Saratoga Energy’s patented electrochemical process synthesizes graphite—an essential material in lithium-ion batteries for electric vehicles, electronics, and renewable energy for the grid—from carbon dioxide.

Traditionally, graphite is either synthesized from petroleum or mined at poorly regulated, highly polluting mines in China. Saratoga Energy’s process relies on clean, American feedstock to produce graphite that costs up to 70 percent less, while allowing batteries to charge three to five times faster.

One Small Business Voucher grant, worth $300,000, will allow Saratoga Energy to spend a year working with researchers at Oak Ridge National Laboratory in Tennessee to help refine techniques for purifying graphite, with an eye on speed, costs and energy efficiency.  
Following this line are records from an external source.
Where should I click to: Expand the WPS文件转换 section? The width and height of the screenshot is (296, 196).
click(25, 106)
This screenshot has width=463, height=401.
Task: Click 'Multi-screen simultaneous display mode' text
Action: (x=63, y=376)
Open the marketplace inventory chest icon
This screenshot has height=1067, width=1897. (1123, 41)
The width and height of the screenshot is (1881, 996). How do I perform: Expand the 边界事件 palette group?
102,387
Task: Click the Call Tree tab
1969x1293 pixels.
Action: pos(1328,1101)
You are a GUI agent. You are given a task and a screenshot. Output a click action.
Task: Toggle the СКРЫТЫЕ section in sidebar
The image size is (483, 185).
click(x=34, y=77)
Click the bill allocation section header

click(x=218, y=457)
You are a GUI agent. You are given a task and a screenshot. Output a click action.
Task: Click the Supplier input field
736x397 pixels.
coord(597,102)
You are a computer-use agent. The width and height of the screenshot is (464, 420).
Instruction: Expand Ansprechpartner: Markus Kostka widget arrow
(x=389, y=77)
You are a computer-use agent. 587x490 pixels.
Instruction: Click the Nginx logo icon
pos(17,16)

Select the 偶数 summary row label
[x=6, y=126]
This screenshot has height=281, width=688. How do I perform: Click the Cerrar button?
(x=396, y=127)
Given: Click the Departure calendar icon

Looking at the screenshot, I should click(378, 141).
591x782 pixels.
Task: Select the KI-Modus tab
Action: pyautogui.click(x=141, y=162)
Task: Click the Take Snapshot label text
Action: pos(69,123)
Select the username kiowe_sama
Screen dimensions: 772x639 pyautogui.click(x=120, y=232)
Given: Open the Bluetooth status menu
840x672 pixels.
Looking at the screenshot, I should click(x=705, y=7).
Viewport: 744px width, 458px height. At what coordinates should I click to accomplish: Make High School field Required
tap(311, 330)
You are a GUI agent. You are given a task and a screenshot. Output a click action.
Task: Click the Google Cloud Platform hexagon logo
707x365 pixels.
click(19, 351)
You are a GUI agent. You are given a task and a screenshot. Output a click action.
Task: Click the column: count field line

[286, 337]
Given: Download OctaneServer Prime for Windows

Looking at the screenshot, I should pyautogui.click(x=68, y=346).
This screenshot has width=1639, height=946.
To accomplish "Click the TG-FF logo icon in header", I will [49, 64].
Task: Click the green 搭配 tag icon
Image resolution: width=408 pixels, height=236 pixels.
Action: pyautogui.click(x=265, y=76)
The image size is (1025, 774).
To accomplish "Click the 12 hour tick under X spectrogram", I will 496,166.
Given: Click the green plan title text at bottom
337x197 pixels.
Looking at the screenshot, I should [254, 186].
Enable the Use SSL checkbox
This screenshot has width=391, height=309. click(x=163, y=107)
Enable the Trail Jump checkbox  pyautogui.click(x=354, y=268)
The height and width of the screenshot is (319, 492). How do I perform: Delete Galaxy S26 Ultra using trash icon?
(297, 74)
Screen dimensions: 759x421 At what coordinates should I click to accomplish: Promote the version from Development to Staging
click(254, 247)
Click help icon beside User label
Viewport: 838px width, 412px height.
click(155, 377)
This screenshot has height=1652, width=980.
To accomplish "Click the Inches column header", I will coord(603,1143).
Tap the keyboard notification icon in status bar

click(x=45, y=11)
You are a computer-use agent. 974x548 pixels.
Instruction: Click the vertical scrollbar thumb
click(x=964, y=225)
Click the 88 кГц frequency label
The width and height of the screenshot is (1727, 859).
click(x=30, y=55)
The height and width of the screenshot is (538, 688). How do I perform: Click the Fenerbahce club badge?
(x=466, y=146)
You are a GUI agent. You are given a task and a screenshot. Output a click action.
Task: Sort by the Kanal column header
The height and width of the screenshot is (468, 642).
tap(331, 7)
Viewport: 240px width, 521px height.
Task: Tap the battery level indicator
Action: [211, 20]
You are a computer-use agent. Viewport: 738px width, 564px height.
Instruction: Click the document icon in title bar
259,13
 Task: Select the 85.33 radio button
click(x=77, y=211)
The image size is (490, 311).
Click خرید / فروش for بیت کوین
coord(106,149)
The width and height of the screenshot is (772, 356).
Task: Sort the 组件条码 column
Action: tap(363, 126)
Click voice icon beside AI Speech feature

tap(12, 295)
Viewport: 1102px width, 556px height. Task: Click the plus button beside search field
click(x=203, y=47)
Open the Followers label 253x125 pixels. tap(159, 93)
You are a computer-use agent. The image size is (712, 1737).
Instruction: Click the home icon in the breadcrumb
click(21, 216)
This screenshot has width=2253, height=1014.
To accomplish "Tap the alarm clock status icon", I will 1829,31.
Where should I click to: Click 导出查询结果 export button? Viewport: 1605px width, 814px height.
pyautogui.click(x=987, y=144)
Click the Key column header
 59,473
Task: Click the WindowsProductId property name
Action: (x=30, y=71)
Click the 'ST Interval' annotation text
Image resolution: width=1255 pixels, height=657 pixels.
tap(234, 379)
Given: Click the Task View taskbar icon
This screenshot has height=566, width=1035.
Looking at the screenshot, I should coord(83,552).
The other grant, worth $55,000, will pay for Saratoga Energy to spend half a year working with researchers at Lawrence Berkeley National Laboratory in California to carry out in-depth testing using lithium-ion test cells.

The Small Business Voucher awards are the second and third competitive Department of Energy grants Saratoga Energy has won this year. The company is using a $150,000 Small Business Innovation Grant announced this past spring to demonstrate its material’s performance on the prototype scale.